DATA_CSV = r"C:\\Users\\hafez\\MSU\\Research\\msGOM\\mssound\\bloom\\data\\processed\\hypoxia_timeseries.csv"
DATE_COL, TARGET_COL = 'date', 'label'
GROUP_COLS = ['lat','lon']
FEATURE_COLS = [
    'chlor_a','nflh','poc','sst','Rrs_412','Rrs_443','Rrs_469','Rrs_488',
    'Rrs_531','Rrs_547','Rrs_555','Rrs_645','Rrs_667','Rrs_678'
]

try:
    import tensorflow as tf
    from tensorflow import keras
    from tensorflow.keras import layers
    print('TensorFlow', tf.__version__)
except Exception as e:
    raise SystemExit('Please install TensorFlow (pip install tensorflow) to run this notebook')

# Load
df = pd.read_csv(DATA_CSV)
df[DATE_COL] = pd.to_datetime(df[DATE_COL])
df = df.sort_values([*GROUP_COLS, DATE_COL]).reset_index(drop=True)
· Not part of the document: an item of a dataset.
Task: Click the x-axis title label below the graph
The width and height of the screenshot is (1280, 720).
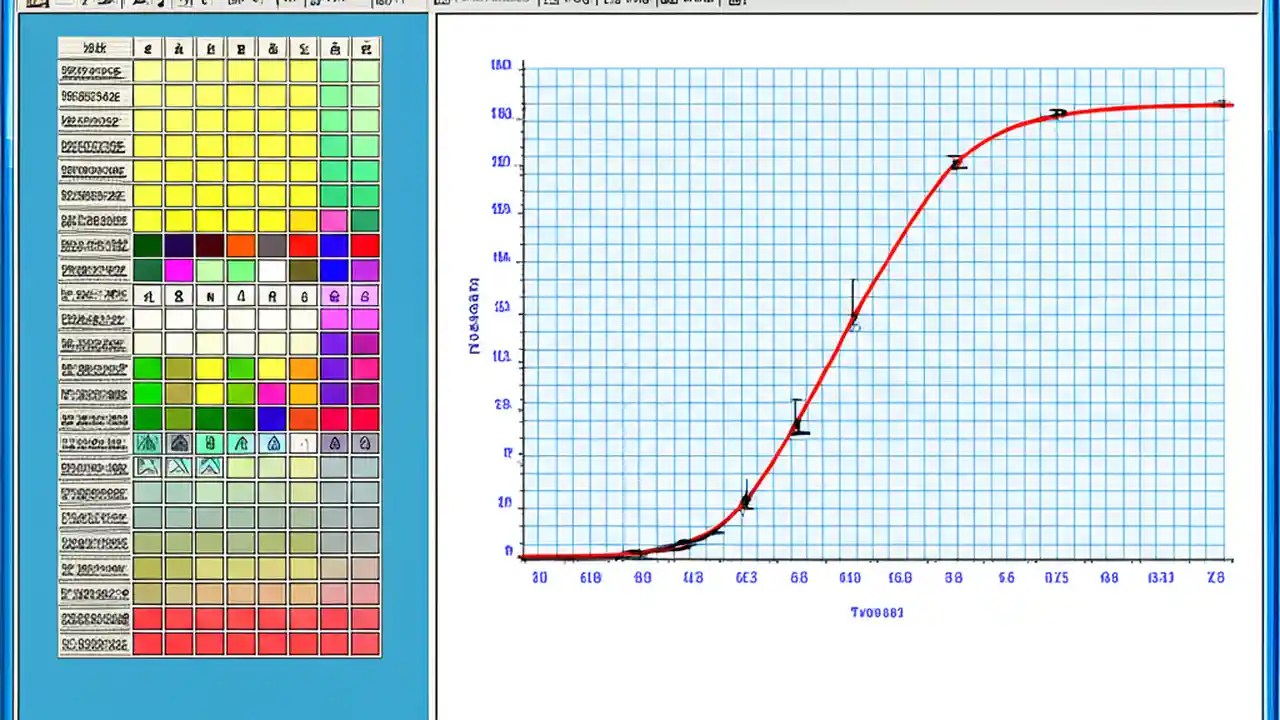Action: (876, 612)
# Basic imputation per pixel
df[FEATURE_COLS] = df.groupby(GROUP_COLS)[FEATURE_COLS].apply(lambda g: g.ffill().bfill()).reset_index(level=GROUP_COLS, drop=True)
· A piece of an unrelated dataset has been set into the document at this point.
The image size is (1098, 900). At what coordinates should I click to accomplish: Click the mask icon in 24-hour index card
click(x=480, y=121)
# Normalization (global min-max)
from sklearn.preprocessing import MinMaxScaler
scaler = MinMaxScaler()
df[[f'{c}_scaled' for c in FEATURE_COLS]] = scaler.fit_transform(df[FEATURE_COLS])
FEATS = [f'{c}_scaled' for c in FEATURE_COLS]

# Build sequences
H_K = {1:2, 7:7, 10:10}

def build_sequences(df_in: pd.DataFrame, k: int, h: int):
    X_list, y_list = [], []
    for _, g in df_in.groupby(GROUP_COLS):
        g = g.sort_values(DATE_COL)
        V = g[FEATS].values
        y_arr = g[TARGET_COL].values.astype('int32')
        for t in range(k, len(g) - h):
            X_list.append(V[t-k:t, :])
            y_list.append(y_arr[t + h])
    return np.stack(X_list, axis=0), np.array(y_list)

# Model factory
def make_lstm(seq_len, n_feat):
    model = keras.Sequential([
        layers.Input(shape=(seq_len, n_feat)),
        layers.Masking(mask_value=0.0),
        layers.LSTM(64, return_sequences=False),
        layers.Dropout(0.2),
        layers.Dense(32, activation='relu'),
        layers.Dropout(0.2),
        layers.Dense(1, activation='sigmoid')
    ])
    model.compile(optimizer=keras.optimizers.Adam(1e-3),
                  loss='binary_crossentropy', metrics=['accuracy'])
    return model

results = {}

for h in [1,7,10]:
    k = H_K[h]
    print(f"\n=== LSTM t+{h} with k={k} ===")
    X, y = build_sequences(df, k=k, h=h)
    n = len(y)
    i_val, i_test = int(n*0.6), int(n*0.8)
    X_tr, y_tr = X[:i_val], y[:i_val]
    X_va, y_va = X[i_val:i_test], y[i_val:i_test]
    X_te, y_te = X[i_test:], y[i_test:]

    model = make_lstm(seq_len=k, n_feat=X.shape[-1])
    cb = [keras.callbacks.EarlyStopping(patience=5, restore_best_weights=True)]
    hist = model.fit(X_tr, y_tr, validation_data=(X_va, y_va),
                     epochs=30, batch_size=256, callbacks=cb, verbose=1)

    y_prob = model.predict(X_te, verbose=0).ravel()

    # Metrics
    from sklearn.metrics import accuracy_score, f1_score, roc_auc_score, precision_score, recall_score
    y_pred = (y_prob >= 0.5).astype(int)
    metrics = {
        'accuracy': float(accuracy_score(y_te, y_pred)),
        'precision': float(precision_score(y_te, y_pred, zero_division=0)),
        'recall': float(recall_score(y_te, y_pred, zero_division=0)),
        'f1': float(f1_score(y_te, y_pred, zero_division=0)),
        'roc_auc': float(roc_auc_score(y_te, y_prob)) if len(np.unique(y_te))>1 else None
    }
    print('Test metrics:', metrics)

    # Save
    out_dir = os.path.dirname(DATA_CSV)
    save_path = os.path.join(out_dir, f'lstm_t+{h}.keras')
    model.save(save_path)
    results[h] = metrics

print('\nSummary:', results)